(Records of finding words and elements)
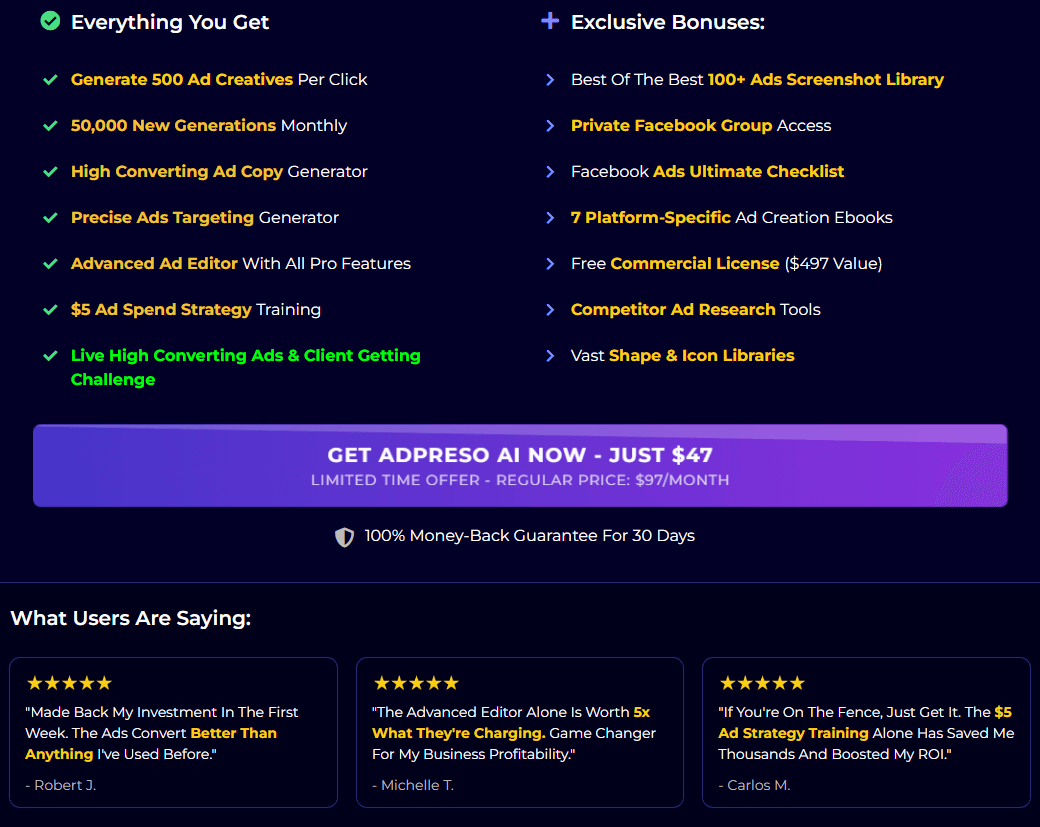Click the checkmark beside Live High Converting Ads
This screenshot has width=1040, height=827.
(x=50, y=355)
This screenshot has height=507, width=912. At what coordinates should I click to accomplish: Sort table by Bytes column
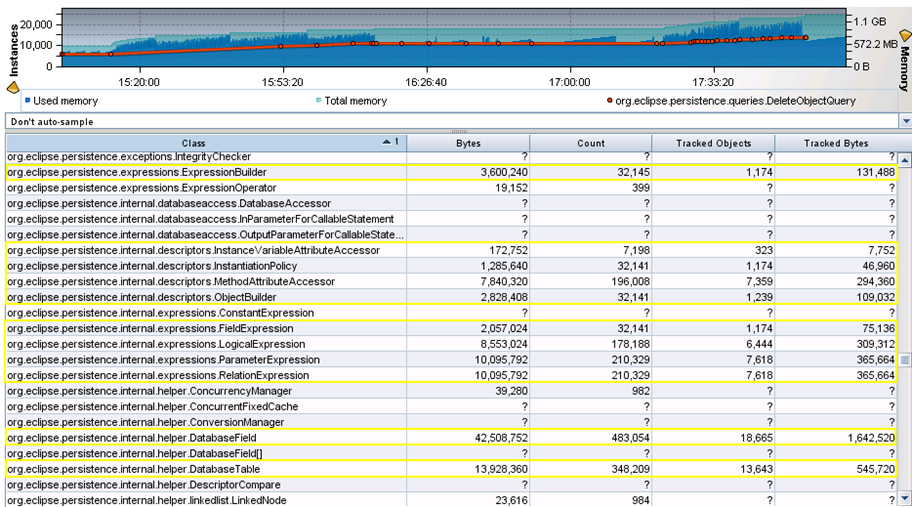coord(468,143)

▶ [GIVEN REQUEST]:
Pick out every line in the records above that contains the string "height", counting only matches in the same case, and copy each of those lines.

▶ [RESULT OF THIS TASK]:
This screenshot has width=1040, height=827.
This screenshot has height=507, width=912. At what coordinates should I click to accomplish: Sort table by Bytes column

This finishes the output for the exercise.